Singapore (Indonesia Today) – Moody’s Investors Service has downgraded the corporate family rating and senior secured bond rating of Bumi Resources to B1 from Ba3, but the the ratings outlook is stable.
“The downgrade reflects the expected deterioration of Bumi’s credit metrics and liquidity as a result of Bumi’s (1) weakening operating margins, (2) large capex plans, as well as (3) debt and interest servicing burdens,” says Simon Wong, a Moody’s Vice President and Senior Analyst.
“The company’s plans to prepay part of the China Investment Corporation (CIC) debt of up to USD600million by end-2012 are insufficient for Bumi to maintain a financial profile in line with its previous ratings,” says Wong, who is also Moody’s lead analyst for Bumi.

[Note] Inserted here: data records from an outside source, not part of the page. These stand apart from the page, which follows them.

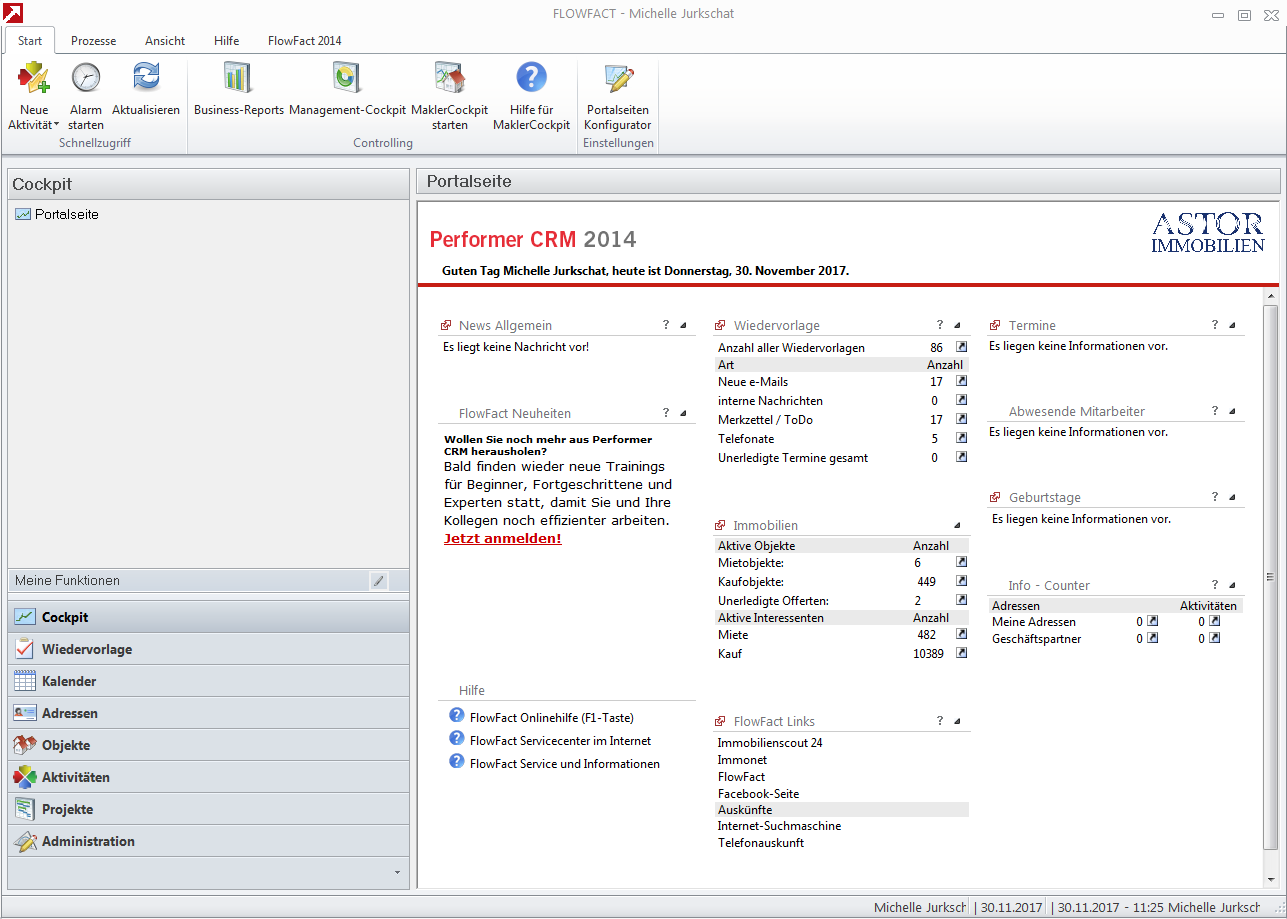Launch MaklerCockpit starten icon
1287x919 pixels.
[x=449, y=78]
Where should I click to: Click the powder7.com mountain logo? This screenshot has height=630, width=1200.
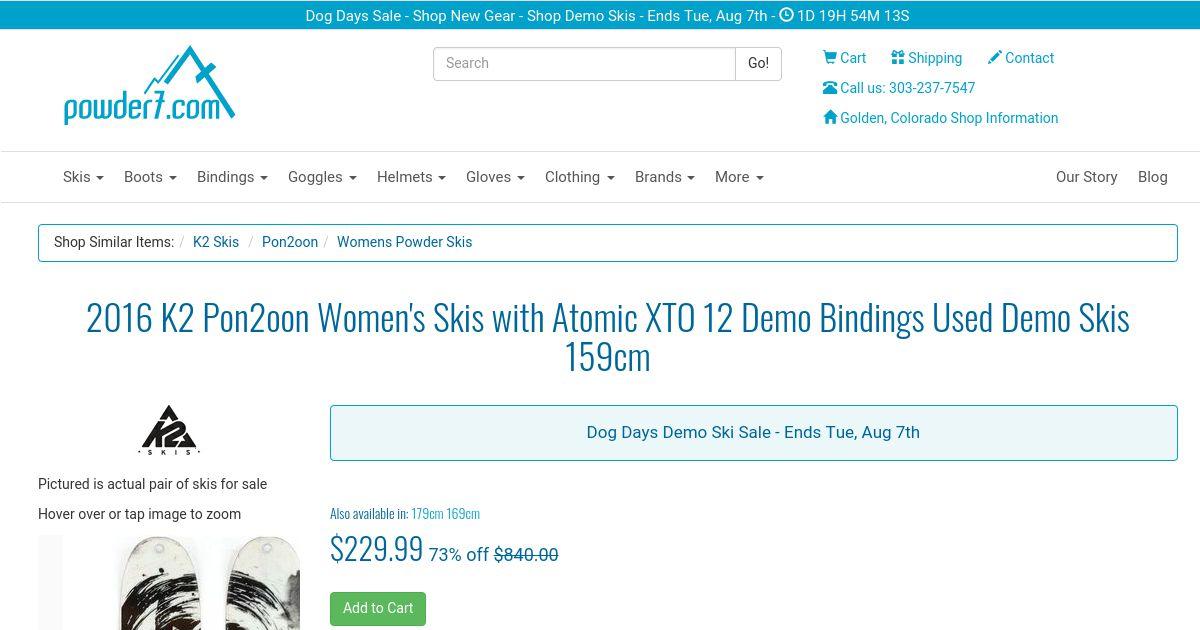point(149,86)
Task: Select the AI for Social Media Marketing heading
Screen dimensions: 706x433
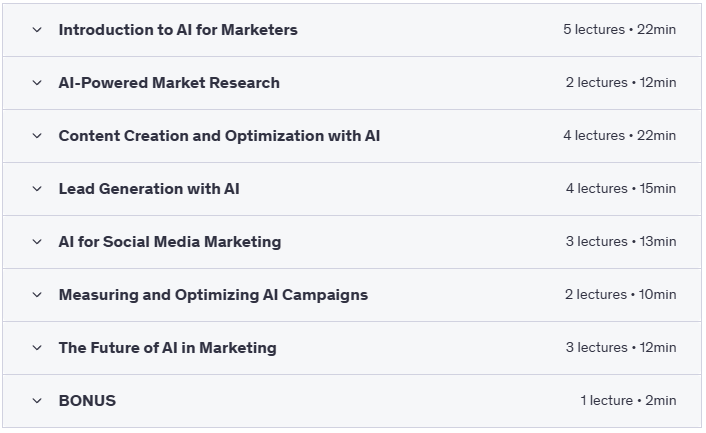Action: (170, 242)
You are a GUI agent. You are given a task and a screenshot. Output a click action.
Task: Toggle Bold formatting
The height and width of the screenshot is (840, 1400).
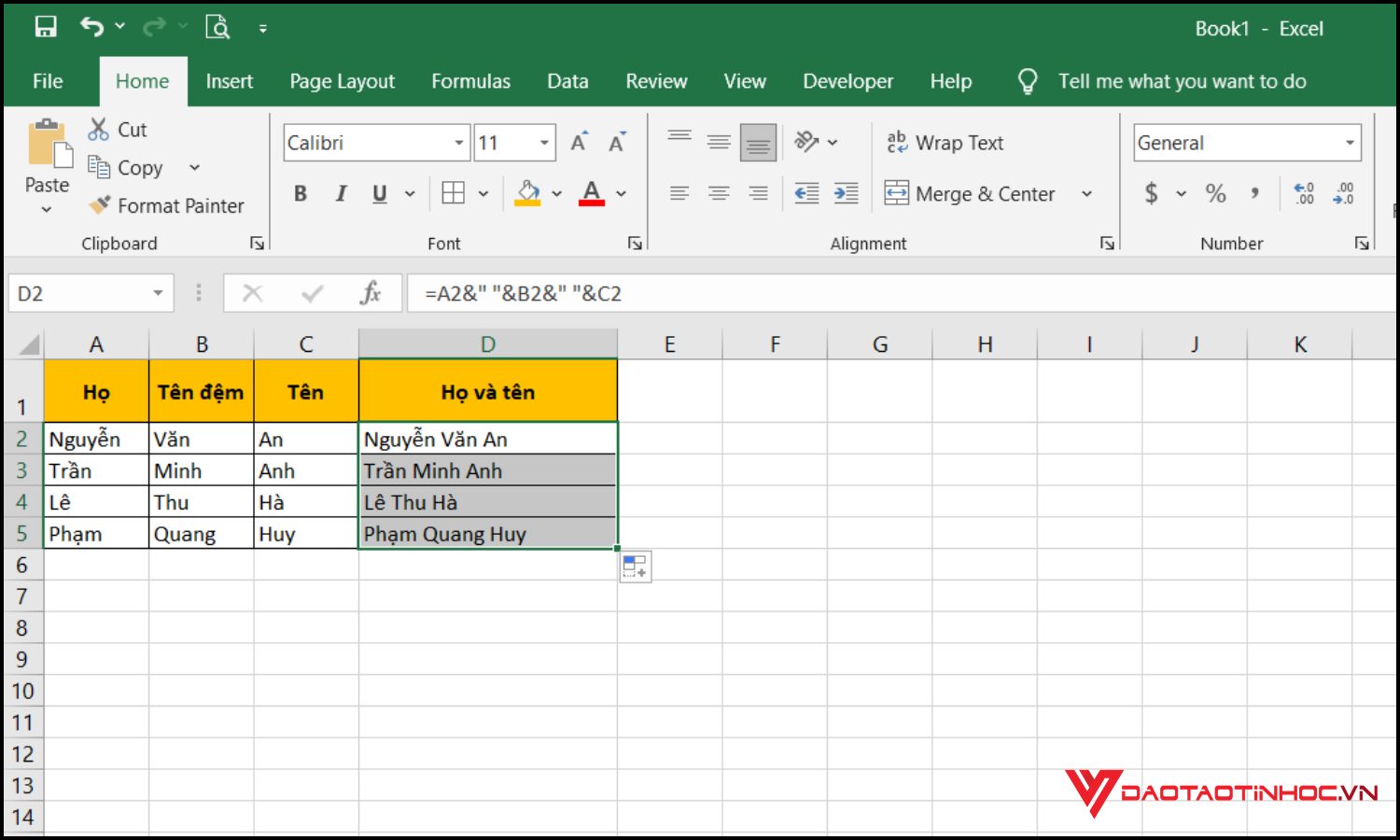click(300, 193)
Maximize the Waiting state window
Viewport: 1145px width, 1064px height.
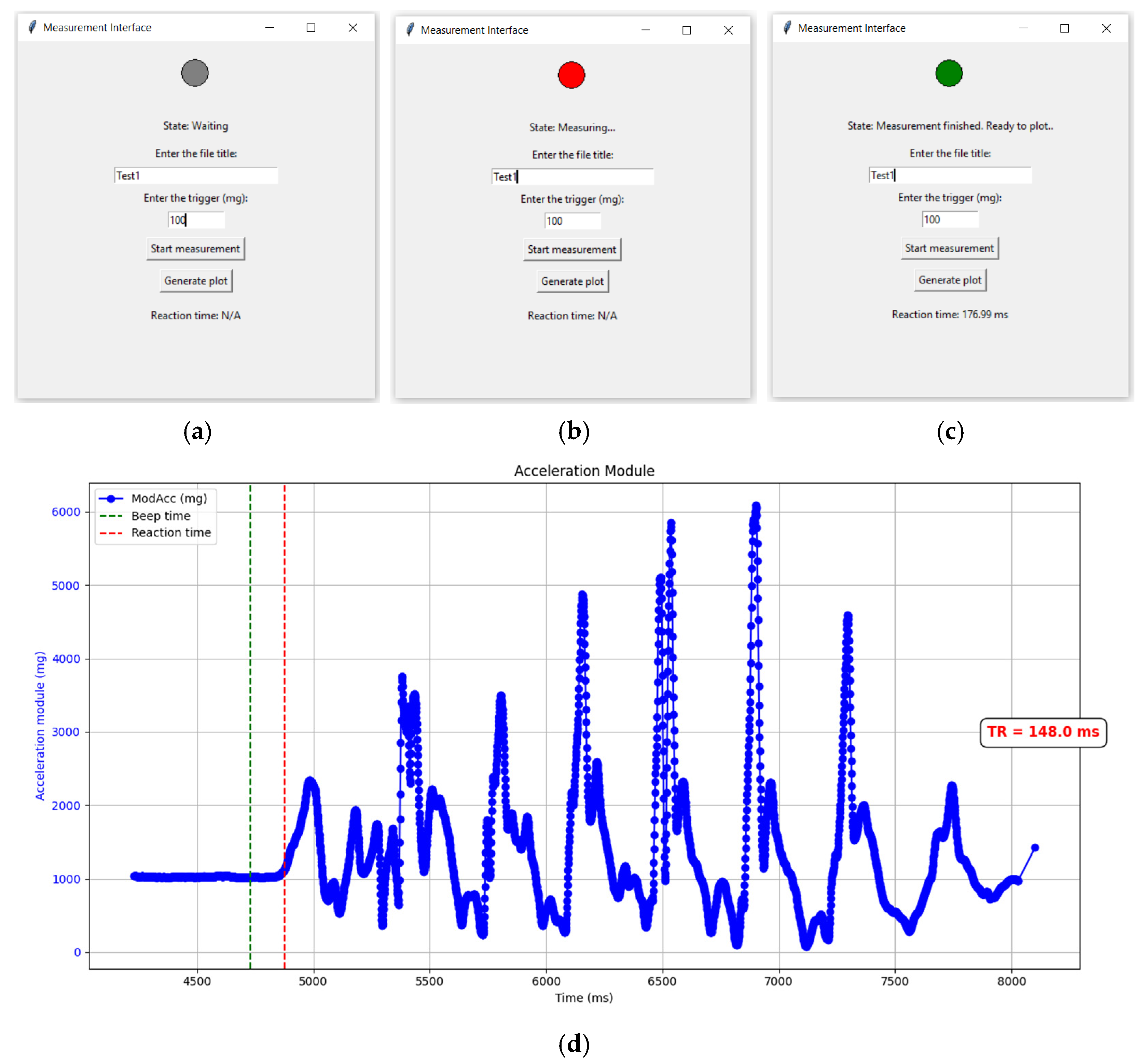(x=311, y=28)
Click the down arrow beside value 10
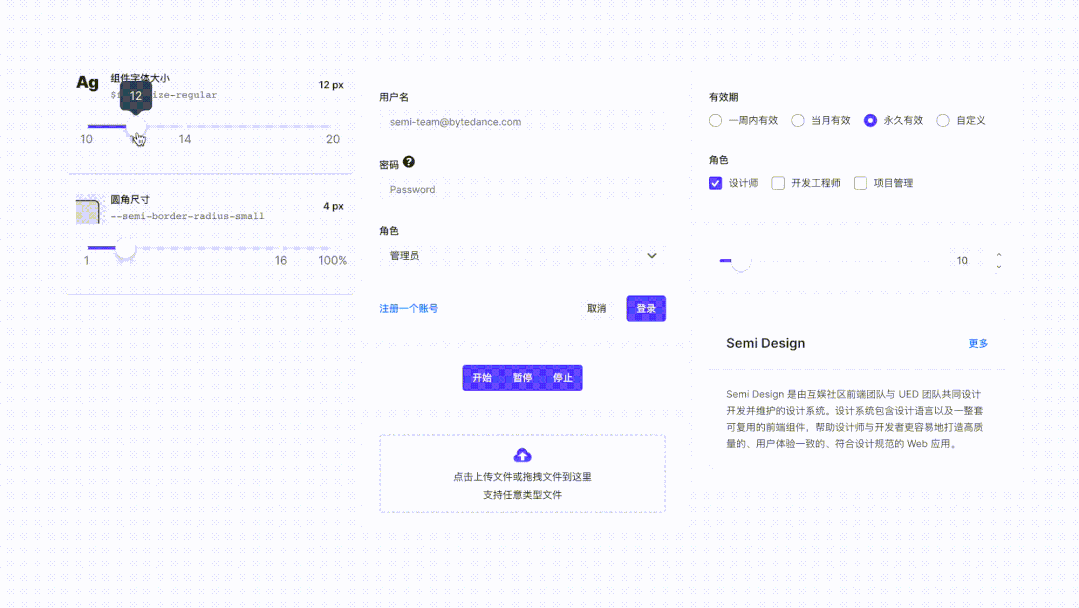This screenshot has height=608, width=1079. pos(998,266)
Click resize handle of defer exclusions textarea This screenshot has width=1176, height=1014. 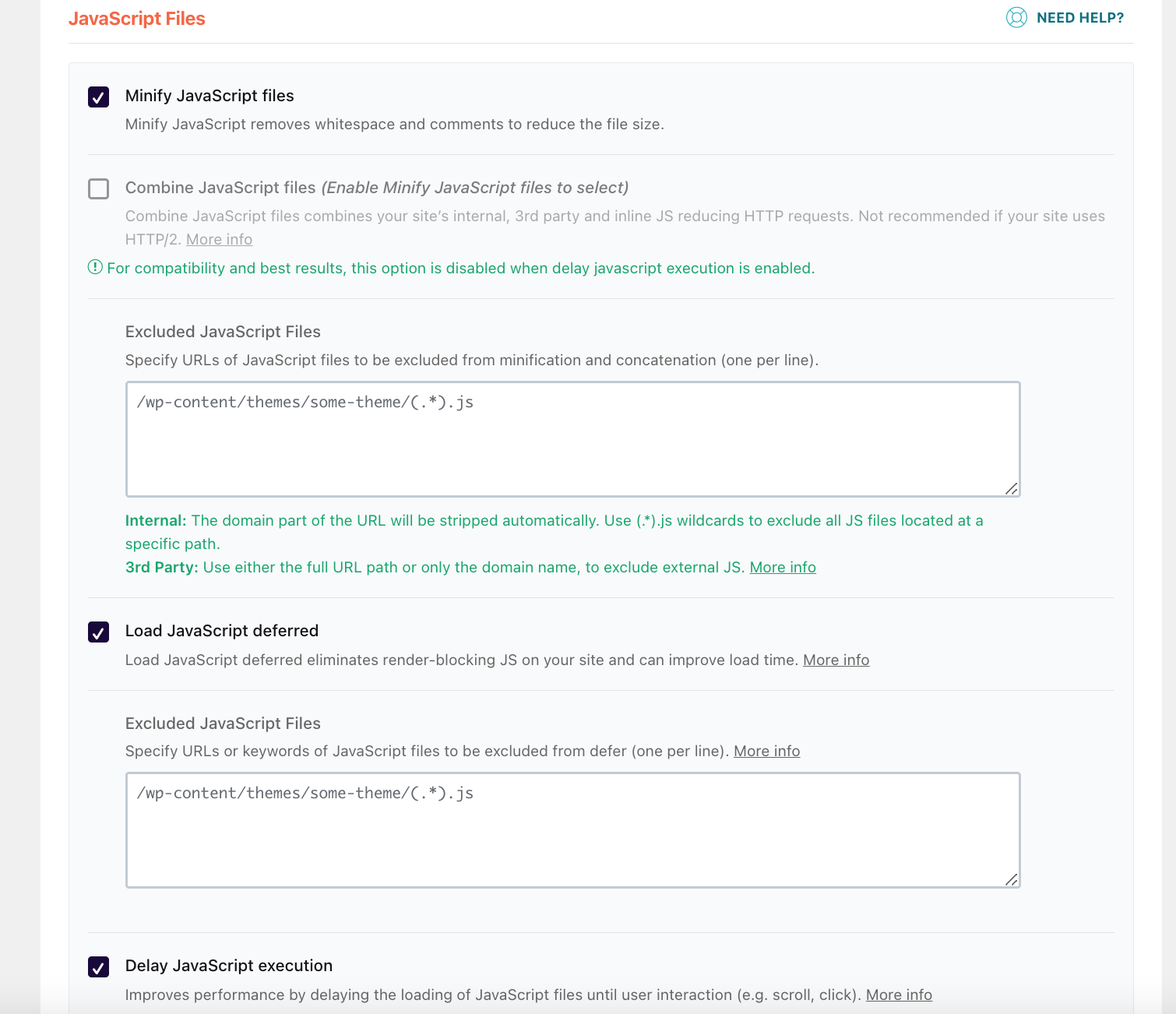coord(1011,879)
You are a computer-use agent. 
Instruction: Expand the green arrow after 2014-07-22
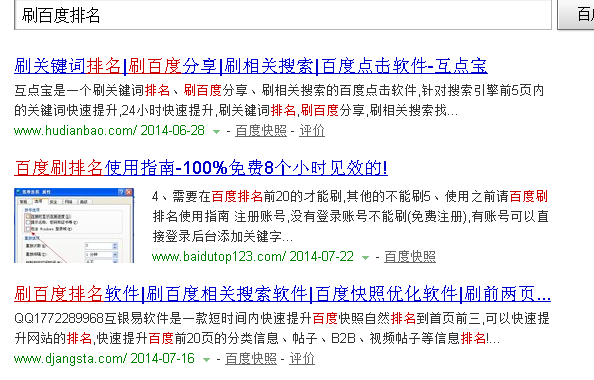point(365,258)
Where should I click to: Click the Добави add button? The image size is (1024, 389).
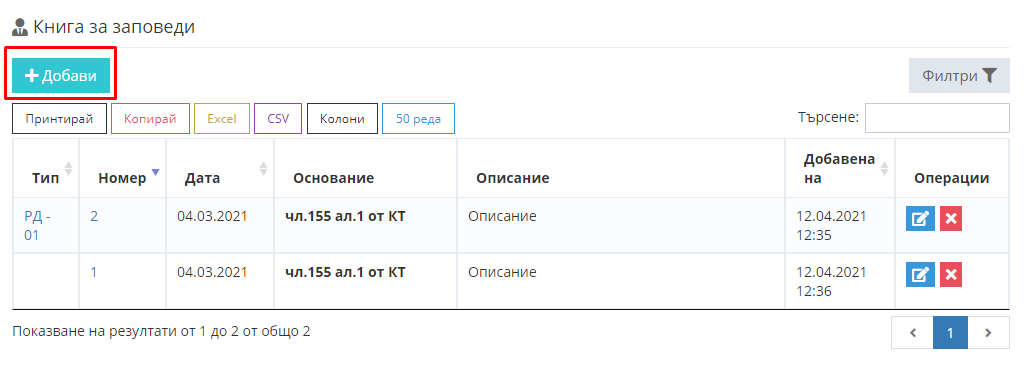pos(61,76)
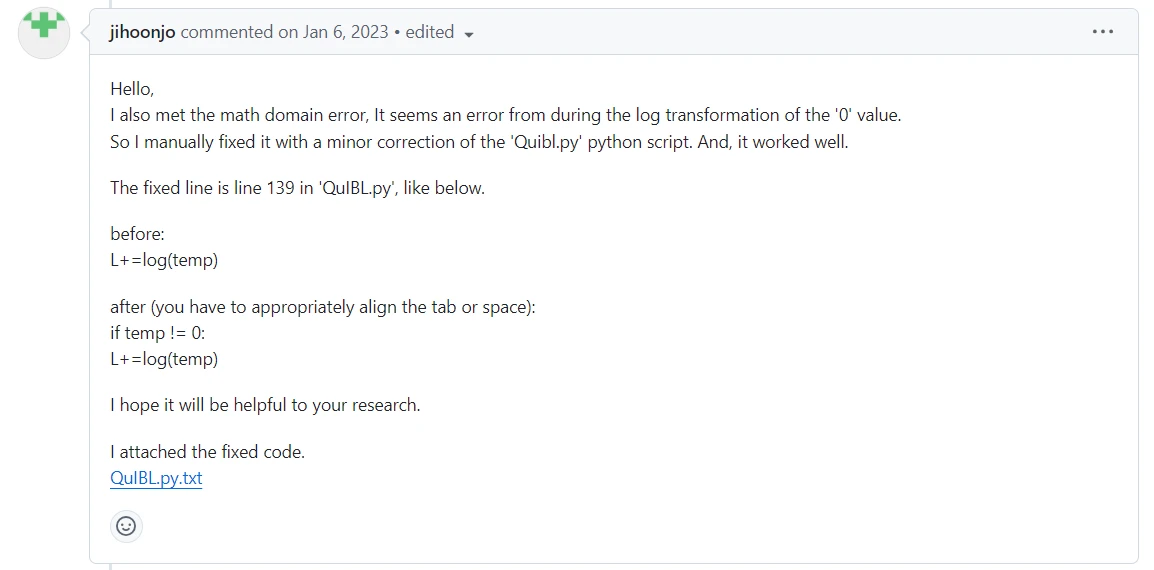The width and height of the screenshot is (1154, 570).
Task: Click the 'after (you have to appropriately align' line
Action: pyautogui.click(x=323, y=307)
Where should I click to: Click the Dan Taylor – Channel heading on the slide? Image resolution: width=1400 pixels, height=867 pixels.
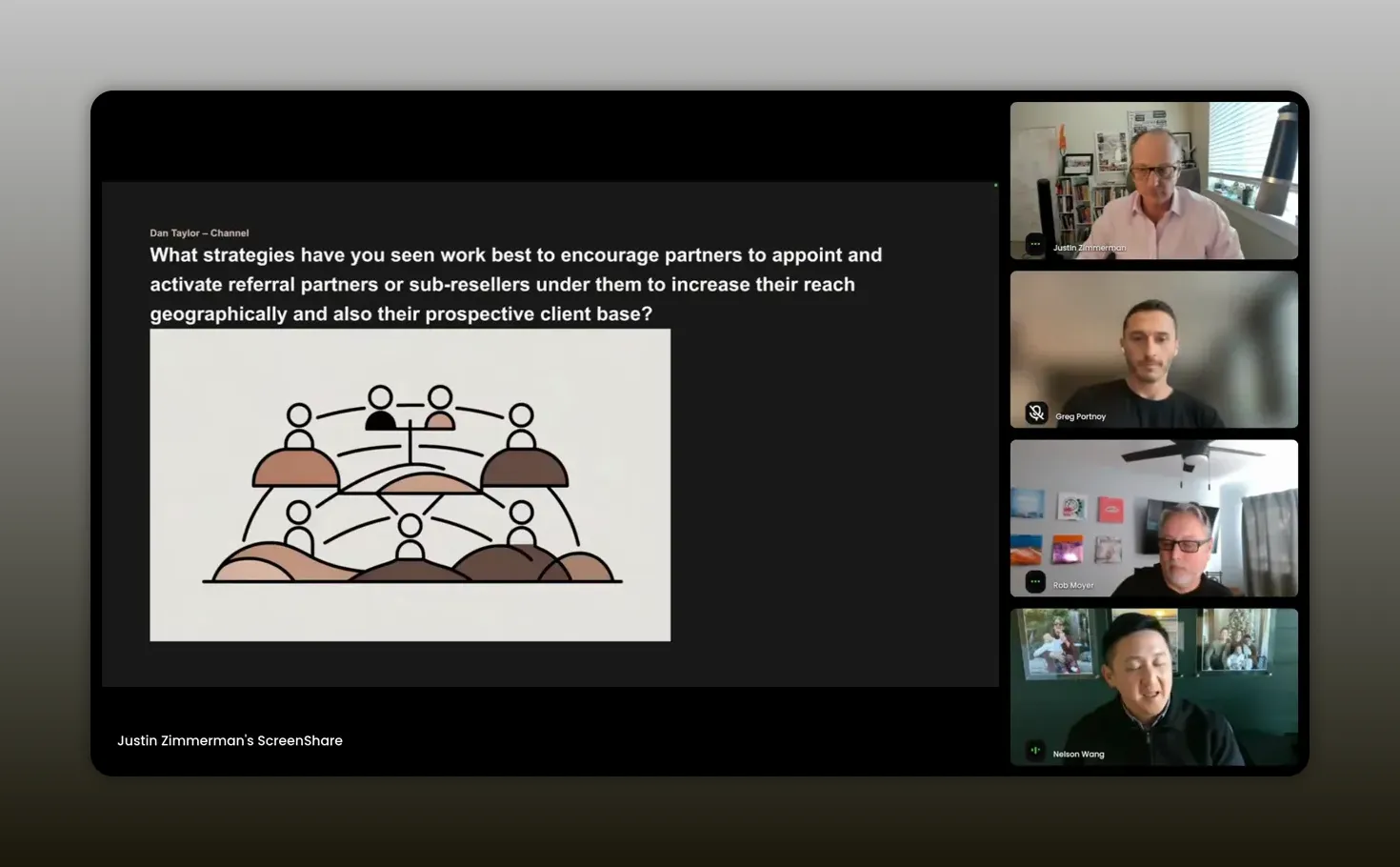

“Furthermore, it has to rely on the sale and settlement of Bumi’s other financial assets, rather than operating cash flow, and the timing of which remains uncertain,” adds Wong. “Moody’s is also concerned with scheduled debt maturities of over USD300m in 2013, which will increase Bumi’s liquidity pressure.”
“Bumi’s EBITDA margin is expected to decline to around 22-24% for 2012, from 32.9% in 2011, owing to the continued rise in the company’s production costs and lower average selling prices,” adds Wong. The margin pressure and slower-than-expected production ramp-up have limited its operational cash flow generation.
Moody’s said that although Indonesian miners are one of the lowest-cost coal producers in the world, their production costs have escalated in recent years due to a combination of higher oil prices, rising labor and contractor costs and increased stripping ratios to facilitate their growth.